What Your Business Can Learn from Milkshakes

Six glasses of different flavors of milkshake

Famed market research firm Nielsen recently evaluated 20,000 new products.

From those, it found only 92 with sales of more than $50 million in the launch year and sustained sales thereafter.

What do these breakthrough products have in common?

And how can they be applied to your business and its change and innovation efforts?

Well, a great book by famed business author Clayton Chistensen offers a simple framework to help companies develop new products that connect profoundly with customers each and every time.

He explains by first illustrating the opposite: how most new products are conceived, designed, and launched based on little more than luck

…with key executives gathered in a room and guessing as to what new products and marketing campaigns might sell and work.

Chistensen uses himself as an example.

He is a Harvard Business School professor living in an affluent suburb, so, for example, marketing a New York Times subscription to him would make sense – as these demographic characteristics are highly correlated with the paper’s current subscribers.

But characteristics are NOT reasons why he might purchase a subscription.

Reasons are specific and actionable.

As in, he might purchase because he needs something to read on his commute to work…

…or because he’s a sports fan and likes to read about last night’s games.

Or because he wants to (though he might say so out loud), impress his neighbors with his erudition by having the delivered paper prominently displayed on his driveway each morning.

Christensen calls these reasons “jobs to be done,” or “the progress that a customer is trying to make in a given circumstance, what they hope to accomplish.”

One of my favorite “jobs” from the book is the story of the “Reeses Mini,” which in just two short years grew to be a $235 million new business in an almost 100-year-old product category.

Christensen explains it like this:

Hershey’s researchers began by exploring the circumstances in which Reese’s enthusiasts were “firing” their current product formats. They discovered an array of situations—driving the car, standing in a crowded subway, playing a video game—in which the original large format was too big and messy, while the smaller, individually wrapped cups were a hassle (opening them required two hands). In addition, the accumulation of the cups’ foil wrappers created a guilt-inducing tally of consumption: I had that many? When the company focused on the job that smaller versions of Reese’s were being hired to do, it created Reese’s Minis. They have no foil wrapping to leave a telltale trail, and they come in a resealable flat-bottom bag that a consumer can easily dip a single hand into.

The results were astounding: $235 million in the first two years’ sales and the birth of a breakthrough category extension.

How can small companies – especially ones that have been around for a while – apply this kind of thinking and approach to turbocharge and transform their new product efforts?

Christensen’s answer is simple: Talk to your customers.

And talk to them neither in a formulaic “Thank you, we appreciate you” way nor through an anodyne email survey.

No, talk to them conversationally, intimately.

The way Christensen did when he was hired by a famous hamburger chain to help them sell more milkshakes.

He first looked at the demographic data of who was purchasing milkshakes and it was as we would expect – mostly teenagers and parents purchasing for young children.

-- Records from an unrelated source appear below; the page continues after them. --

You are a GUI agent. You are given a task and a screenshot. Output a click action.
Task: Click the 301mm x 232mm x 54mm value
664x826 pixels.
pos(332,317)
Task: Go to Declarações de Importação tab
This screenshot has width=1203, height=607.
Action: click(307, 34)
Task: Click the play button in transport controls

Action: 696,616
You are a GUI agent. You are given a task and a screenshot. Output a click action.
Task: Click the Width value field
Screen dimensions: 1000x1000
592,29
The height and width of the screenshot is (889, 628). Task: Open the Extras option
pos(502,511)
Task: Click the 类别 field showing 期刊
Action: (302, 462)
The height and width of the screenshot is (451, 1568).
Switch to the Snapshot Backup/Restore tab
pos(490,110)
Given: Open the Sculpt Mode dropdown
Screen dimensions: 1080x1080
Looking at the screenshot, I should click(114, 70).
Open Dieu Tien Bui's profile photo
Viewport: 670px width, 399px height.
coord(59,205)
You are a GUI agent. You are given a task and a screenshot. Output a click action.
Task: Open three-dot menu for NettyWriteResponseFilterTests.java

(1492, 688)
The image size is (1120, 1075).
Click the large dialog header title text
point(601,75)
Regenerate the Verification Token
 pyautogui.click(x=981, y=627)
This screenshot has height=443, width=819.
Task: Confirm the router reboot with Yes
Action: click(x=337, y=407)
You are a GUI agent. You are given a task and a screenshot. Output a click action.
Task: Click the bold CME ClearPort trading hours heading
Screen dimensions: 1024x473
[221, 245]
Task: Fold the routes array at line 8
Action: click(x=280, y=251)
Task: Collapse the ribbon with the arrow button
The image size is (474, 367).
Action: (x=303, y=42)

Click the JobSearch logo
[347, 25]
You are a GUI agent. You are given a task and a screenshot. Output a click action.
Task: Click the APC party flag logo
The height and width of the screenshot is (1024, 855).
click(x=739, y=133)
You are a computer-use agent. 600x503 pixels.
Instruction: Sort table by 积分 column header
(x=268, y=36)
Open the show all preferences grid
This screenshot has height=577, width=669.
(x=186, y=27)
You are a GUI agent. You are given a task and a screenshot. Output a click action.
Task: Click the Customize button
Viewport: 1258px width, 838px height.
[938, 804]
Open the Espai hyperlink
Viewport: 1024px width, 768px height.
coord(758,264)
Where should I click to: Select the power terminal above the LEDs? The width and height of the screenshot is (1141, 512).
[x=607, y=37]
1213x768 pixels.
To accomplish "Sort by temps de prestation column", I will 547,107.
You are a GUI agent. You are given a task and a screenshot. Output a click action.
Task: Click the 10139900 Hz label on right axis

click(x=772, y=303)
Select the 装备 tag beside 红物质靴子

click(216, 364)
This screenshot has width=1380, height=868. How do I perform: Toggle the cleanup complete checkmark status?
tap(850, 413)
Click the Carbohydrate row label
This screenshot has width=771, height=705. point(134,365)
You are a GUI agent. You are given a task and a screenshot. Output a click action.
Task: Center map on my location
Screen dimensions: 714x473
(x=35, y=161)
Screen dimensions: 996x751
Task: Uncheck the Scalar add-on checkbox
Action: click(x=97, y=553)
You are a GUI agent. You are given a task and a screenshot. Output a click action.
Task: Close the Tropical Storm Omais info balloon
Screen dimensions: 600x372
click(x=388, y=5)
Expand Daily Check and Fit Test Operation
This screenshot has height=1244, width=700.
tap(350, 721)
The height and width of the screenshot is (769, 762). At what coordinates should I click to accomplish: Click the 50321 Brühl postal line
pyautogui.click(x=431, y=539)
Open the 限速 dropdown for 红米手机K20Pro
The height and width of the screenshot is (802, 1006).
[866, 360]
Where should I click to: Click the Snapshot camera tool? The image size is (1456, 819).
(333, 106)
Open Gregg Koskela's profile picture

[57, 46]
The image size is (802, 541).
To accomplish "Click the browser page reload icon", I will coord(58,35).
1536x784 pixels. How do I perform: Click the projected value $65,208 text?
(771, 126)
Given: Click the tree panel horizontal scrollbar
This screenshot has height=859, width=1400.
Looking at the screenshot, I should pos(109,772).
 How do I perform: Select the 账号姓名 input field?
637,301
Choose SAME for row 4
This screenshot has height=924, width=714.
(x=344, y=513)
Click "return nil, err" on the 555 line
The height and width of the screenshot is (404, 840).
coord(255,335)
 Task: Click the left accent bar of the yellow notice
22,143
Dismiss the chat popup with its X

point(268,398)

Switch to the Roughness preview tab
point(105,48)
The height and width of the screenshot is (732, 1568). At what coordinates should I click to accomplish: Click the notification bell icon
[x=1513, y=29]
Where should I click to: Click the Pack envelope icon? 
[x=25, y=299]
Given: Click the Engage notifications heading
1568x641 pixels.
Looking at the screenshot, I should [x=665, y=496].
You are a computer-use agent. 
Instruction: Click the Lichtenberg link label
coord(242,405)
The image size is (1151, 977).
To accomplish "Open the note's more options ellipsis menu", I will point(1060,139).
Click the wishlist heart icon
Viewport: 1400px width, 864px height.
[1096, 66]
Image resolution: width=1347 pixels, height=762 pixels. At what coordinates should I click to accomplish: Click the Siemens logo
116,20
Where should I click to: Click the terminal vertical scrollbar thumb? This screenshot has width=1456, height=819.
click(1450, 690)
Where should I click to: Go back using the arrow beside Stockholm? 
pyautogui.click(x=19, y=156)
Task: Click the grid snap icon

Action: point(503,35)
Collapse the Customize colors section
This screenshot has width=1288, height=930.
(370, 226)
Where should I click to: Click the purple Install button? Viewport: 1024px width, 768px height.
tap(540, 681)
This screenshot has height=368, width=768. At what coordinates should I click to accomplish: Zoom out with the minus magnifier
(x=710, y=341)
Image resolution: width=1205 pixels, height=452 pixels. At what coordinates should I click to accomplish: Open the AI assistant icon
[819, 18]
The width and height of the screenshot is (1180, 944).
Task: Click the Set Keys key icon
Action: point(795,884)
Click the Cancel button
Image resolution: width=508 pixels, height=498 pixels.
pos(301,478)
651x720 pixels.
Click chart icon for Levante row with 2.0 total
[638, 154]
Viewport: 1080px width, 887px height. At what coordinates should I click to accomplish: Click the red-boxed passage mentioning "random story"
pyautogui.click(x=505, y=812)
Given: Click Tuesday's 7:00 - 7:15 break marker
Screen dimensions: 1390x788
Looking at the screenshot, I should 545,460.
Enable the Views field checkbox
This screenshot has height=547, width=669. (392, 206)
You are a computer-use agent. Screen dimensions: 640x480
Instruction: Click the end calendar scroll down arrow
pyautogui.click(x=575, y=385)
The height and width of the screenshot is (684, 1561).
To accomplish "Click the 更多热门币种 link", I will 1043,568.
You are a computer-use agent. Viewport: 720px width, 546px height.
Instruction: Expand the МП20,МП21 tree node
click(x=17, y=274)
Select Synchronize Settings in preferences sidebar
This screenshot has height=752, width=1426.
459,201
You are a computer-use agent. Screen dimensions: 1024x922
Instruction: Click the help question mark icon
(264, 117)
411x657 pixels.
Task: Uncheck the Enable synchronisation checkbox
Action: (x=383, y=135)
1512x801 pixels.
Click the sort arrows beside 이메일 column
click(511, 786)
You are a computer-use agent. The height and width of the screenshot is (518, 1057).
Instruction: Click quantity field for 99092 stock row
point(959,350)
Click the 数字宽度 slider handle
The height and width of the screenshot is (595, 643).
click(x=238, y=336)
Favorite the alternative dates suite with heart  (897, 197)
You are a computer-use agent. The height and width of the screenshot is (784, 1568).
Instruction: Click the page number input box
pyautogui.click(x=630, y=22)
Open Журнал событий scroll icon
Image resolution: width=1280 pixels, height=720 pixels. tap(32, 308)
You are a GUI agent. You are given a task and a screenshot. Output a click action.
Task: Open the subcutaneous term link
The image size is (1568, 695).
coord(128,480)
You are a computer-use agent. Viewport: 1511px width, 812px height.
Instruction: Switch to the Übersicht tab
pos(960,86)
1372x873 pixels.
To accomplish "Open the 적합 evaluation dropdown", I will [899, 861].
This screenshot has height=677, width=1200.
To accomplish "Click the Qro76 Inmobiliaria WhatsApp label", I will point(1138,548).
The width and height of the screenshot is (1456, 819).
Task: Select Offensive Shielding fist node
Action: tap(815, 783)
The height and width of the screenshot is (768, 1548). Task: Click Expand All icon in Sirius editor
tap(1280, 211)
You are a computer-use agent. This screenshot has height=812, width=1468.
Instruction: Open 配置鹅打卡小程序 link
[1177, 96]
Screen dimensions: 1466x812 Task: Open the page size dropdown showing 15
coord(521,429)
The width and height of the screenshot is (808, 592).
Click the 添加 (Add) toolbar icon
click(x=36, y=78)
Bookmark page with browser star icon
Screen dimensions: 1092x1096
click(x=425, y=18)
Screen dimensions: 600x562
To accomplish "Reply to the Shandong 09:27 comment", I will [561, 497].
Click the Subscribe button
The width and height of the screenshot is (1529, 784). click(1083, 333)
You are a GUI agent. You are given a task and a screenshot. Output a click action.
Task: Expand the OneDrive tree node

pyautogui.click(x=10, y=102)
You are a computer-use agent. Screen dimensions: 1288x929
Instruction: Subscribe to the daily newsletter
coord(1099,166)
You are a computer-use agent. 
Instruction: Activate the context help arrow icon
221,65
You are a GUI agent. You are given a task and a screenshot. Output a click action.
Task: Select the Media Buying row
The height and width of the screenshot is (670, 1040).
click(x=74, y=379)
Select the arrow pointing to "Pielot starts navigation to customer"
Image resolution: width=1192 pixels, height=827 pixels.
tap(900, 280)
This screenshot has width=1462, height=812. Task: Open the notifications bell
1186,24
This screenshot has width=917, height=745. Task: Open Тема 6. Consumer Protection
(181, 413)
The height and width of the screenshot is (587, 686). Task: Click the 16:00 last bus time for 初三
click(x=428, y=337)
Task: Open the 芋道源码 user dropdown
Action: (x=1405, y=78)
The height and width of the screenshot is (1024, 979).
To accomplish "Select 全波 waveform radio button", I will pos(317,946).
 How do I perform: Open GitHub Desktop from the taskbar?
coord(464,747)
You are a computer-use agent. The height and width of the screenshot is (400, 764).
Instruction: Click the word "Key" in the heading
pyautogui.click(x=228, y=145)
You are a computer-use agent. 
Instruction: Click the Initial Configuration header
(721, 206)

But there was also a solid category of adult buyers who did so early on weekday mornings, and try as he might Christensen could not put these buyers into any understandable profile.

So…he went to the store and stopped and asked these milkshake buyers why.

And he found they were buying because they had a long and boring ride to work and needed something to keep the commute “interesting.”

And that they were buying because they wanted something that was easy to eat in the car and would keep them from being “hangry” in that late mid-morning “eating dead zone” right before lunch.

Now milkshakes in the mornings have a lot of competitors for these “jobs” – bananas and donuts and bagels, and even candy bars.

But for these buyers, none of them got it done quite like the milkshake. As one happy customer said –

“This milkshake, It is so thick. It easily takes me twenty minutes to suck it up through that thin straw.  Who cares what the ingredients are – I don’t. All I know is that I am full all morning. And it fits right here in my cup holder.”

The “aha” insight here is that only through this “direct-to-human” approach, in ways simply not possible from evaluating data alone, we can become inspired to conjure up and innovate new products and marketing campaigns with breakthrough potential.

So call your best customers today.

To say hello and thank them for their business, of course.

But also to ask them why they bought.  Or didn’t buy.

And don’t settle for superficial answers. Dig down and get to the real stuff.

What you uncover will almost certainly surprise.

And from this surprise, breakthrough new business ideas and action plans will almost certainly be born.